Sammanfattning: The material yttria-reinforced zirconia (YSZ) is widely used in biomedical applications and is the latest material in dentistry for the production of dental implants such as crowns and bridges. The used concentrations of yttria in zirconia are usually between 3-8 mol% Y2O3 dissolved in the ZrO2 structure, which stabilizes ZrO2 in tetragonal structure at RT. The tetragonal structure is sufficiently hard without being too brittle and is therefore desirable in dental applications. Newer crowns use a combination of 3 and 5 YSZ in layers. The interface between these layers has not yet been investigated. We present here a DFT study on 3 and 5 YSZ. The density functional analysis (DFT) method is a common quantum mechanical method in materials science which, by calculating electron density, can calculate the total energy and hence conclusions can be drawn about the stability of the system.
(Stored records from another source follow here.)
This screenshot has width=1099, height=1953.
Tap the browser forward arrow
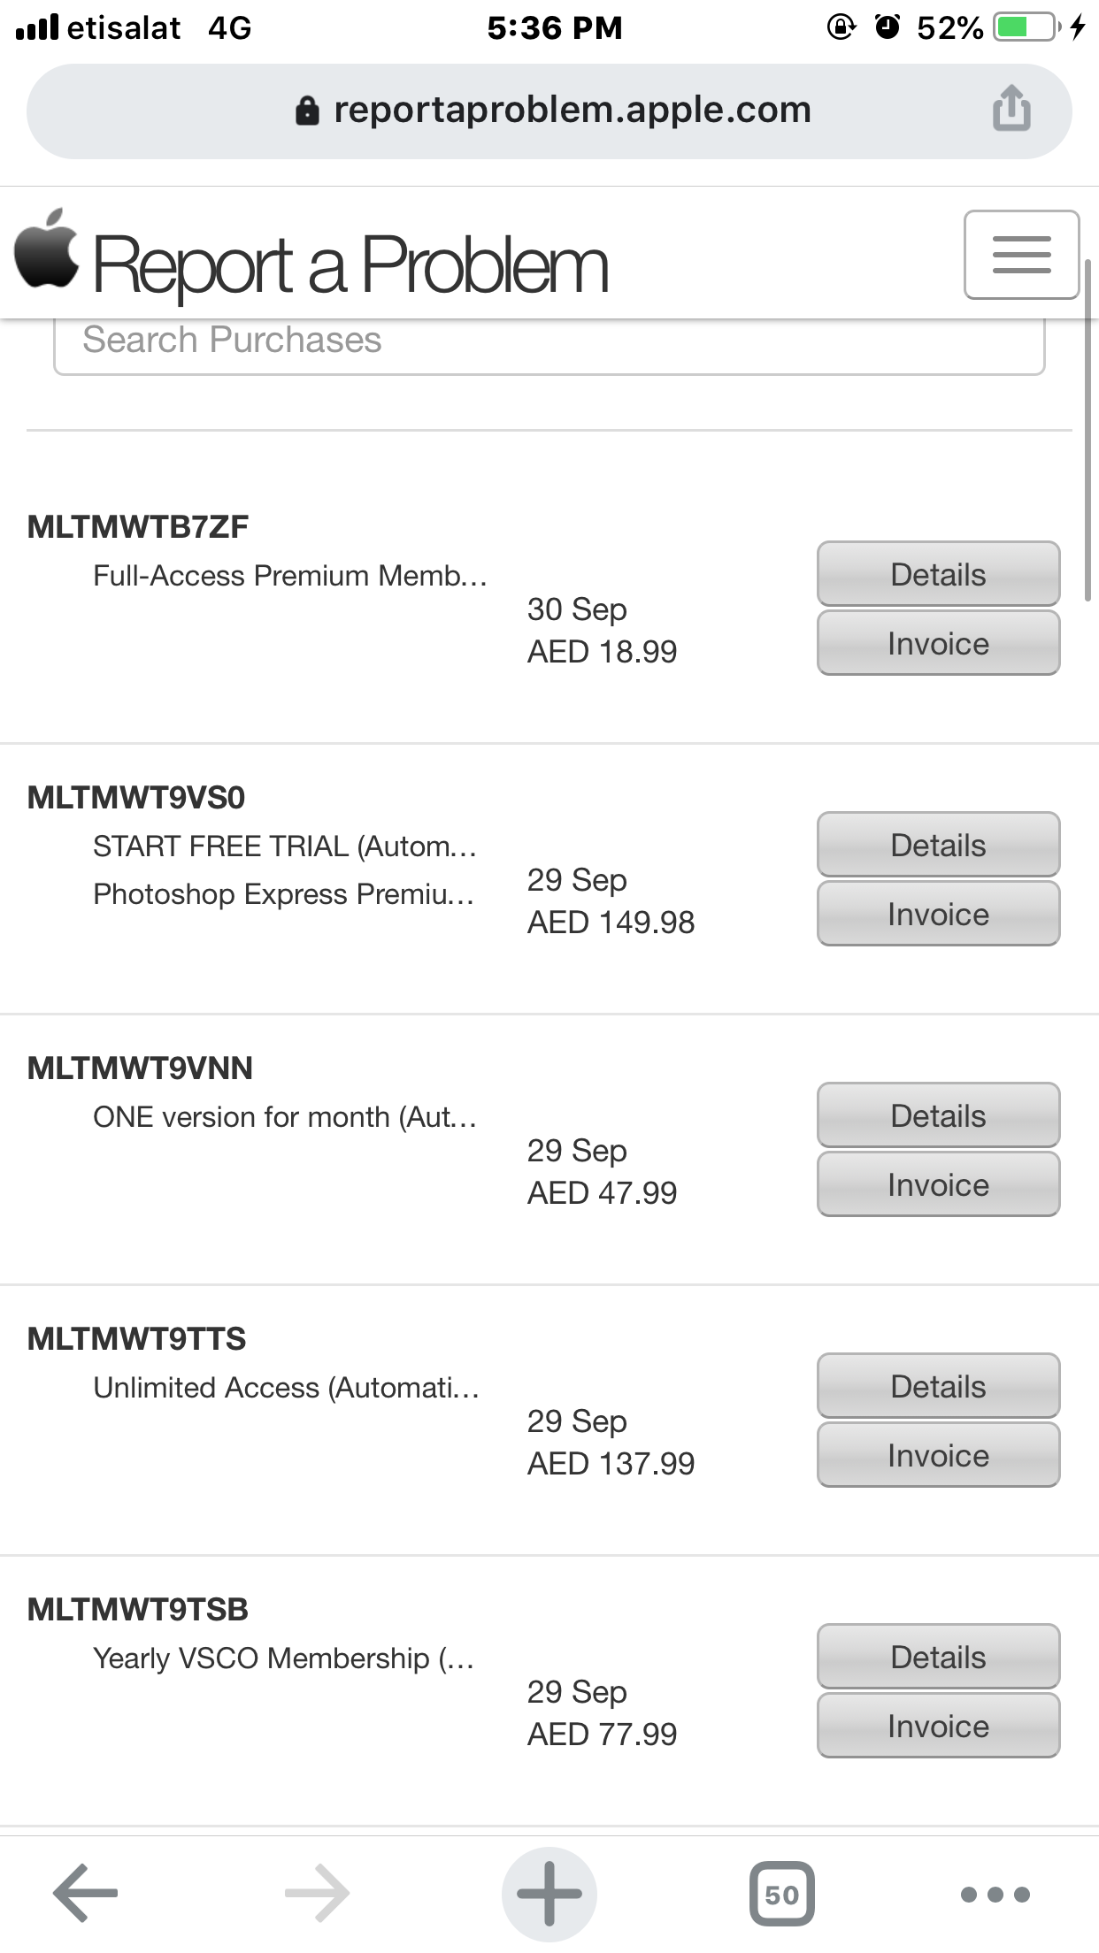pyautogui.click(x=317, y=1893)
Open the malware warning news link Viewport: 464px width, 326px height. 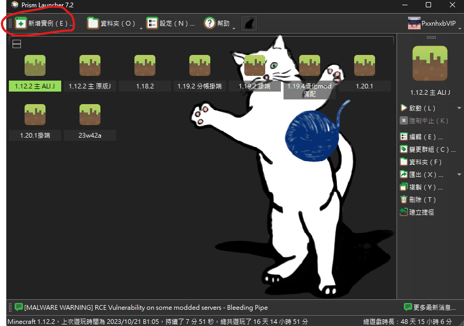[146, 307]
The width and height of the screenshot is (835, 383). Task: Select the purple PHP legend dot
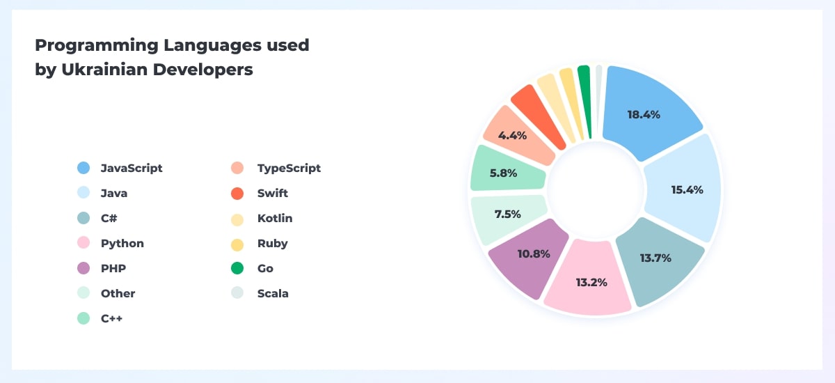click(x=84, y=268)
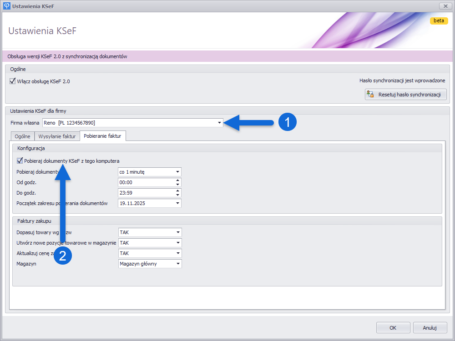Select the Pobieranie faktur tab
The height and width of the screenshot is (341, 455).
pyautogui.click(x=102, y=136)
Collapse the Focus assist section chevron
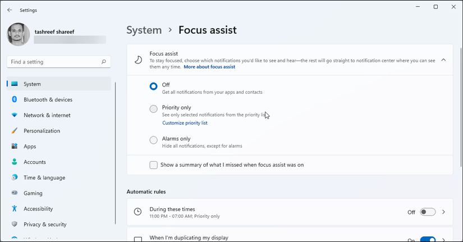 pos(443,60)
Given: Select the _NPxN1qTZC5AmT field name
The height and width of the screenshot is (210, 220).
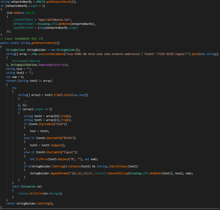Looking at the screenshot, I should (23, 24).
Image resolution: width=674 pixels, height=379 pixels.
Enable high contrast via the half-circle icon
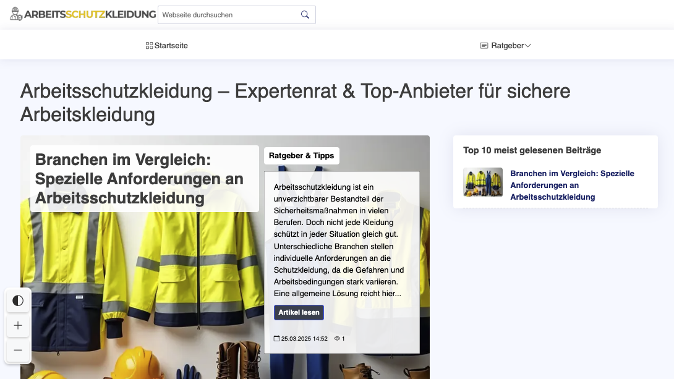point(18,300)
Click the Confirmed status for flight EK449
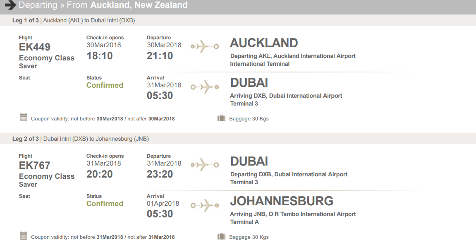 click(x=105, y=85)
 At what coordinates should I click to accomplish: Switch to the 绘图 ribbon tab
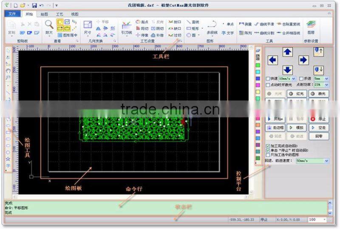tap(44, 14)

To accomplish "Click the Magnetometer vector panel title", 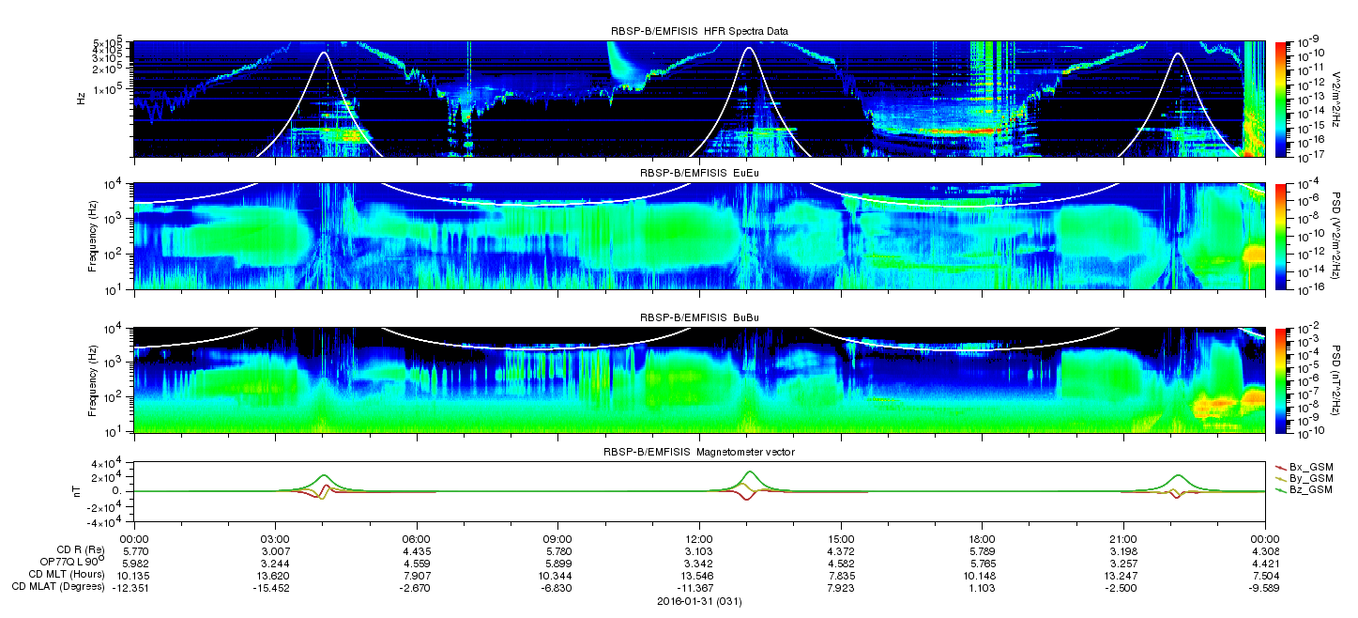I will point(699,453).
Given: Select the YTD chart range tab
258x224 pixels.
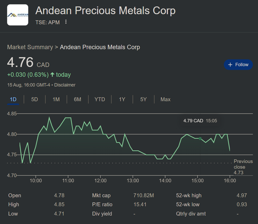Looking at the screenshot, I should point(100,99).
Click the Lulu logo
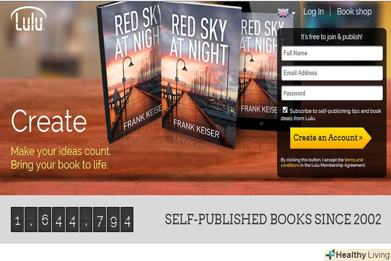The height and width of the screenshot is (261, 391). pyautogui.click(x=28, y=19)
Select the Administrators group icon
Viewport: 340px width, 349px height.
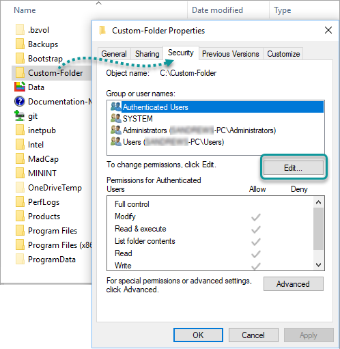coord(116,130)
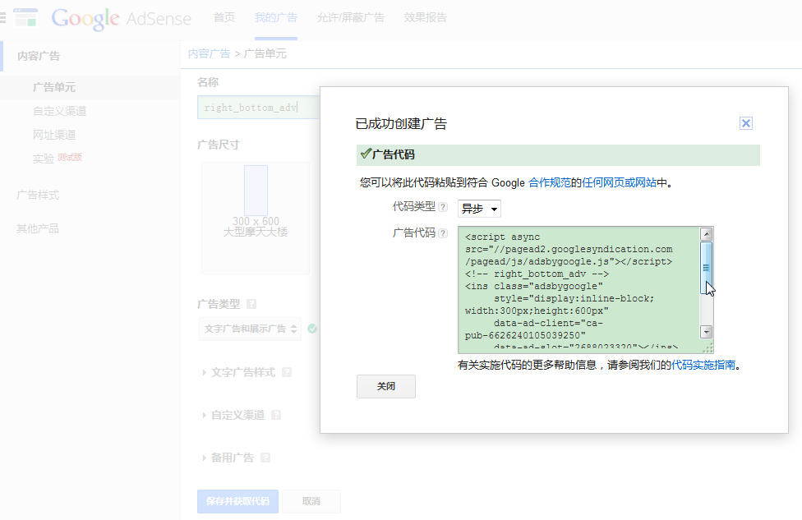Open the 文字广告和展示广告 ad type dropdown
Viewport: 802px width, 520px height.
pos(250,329)
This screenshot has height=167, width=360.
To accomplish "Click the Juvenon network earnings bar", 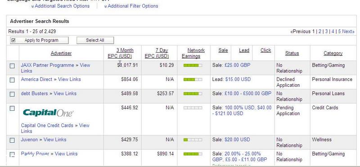I will [193, 140].
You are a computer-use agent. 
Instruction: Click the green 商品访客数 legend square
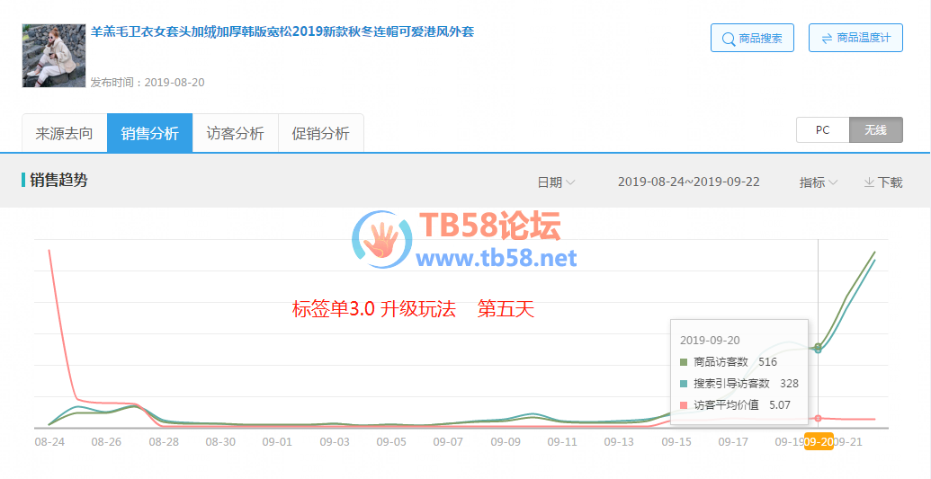[685, 362]
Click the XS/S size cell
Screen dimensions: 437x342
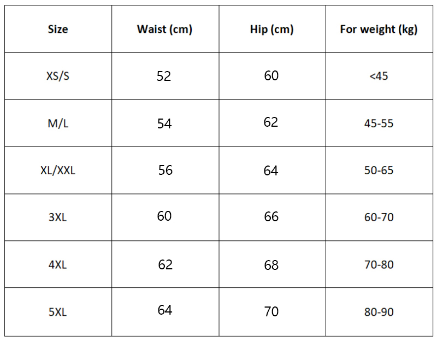pos(58,76)
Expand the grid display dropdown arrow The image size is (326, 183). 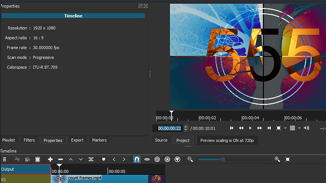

In previous studies, YSZ has been studied as bulk structure or as twin boundary in cubic structure. In this study, in addition to bulk structures, a twin boundary of t-ZrO2 is constructed. The approach was to initally construct bulk structures of 3 and 5 YSZ and analyze them using DFT in order to study the stability of the structures and compare to previous studies. Formation enthalpies were calculated for both systems and show that ¡result¿. Theoretical XRD spectra have been developed for the bulk structures. The results for the formation entalpy of the bulk structures indicate no stabilizing effect of the yttria doping suggesting some error in the proceedure, one theory being the choice of zirconium atoms that were selected to be substituted for yttrium atoms in the bulk structures. This needs to be investigated further. Moreover, the result from the XRD spectra confirmed that the introduction of Y2O3 into the ZrO2 structure led to perturbations in the crystallinity. A symmetrically coherent grain boundary at the 101 plane in t-ZrO2 was also created and its grain boundary energy was calculated to be 1.49 J/m2. The result suggests that the constructed grain boundary is a stable, coherent Σ3 boundary. The next step following up on this study would be to introduce 3 and 5 mol% Y2O3 to the Σ3 boundary.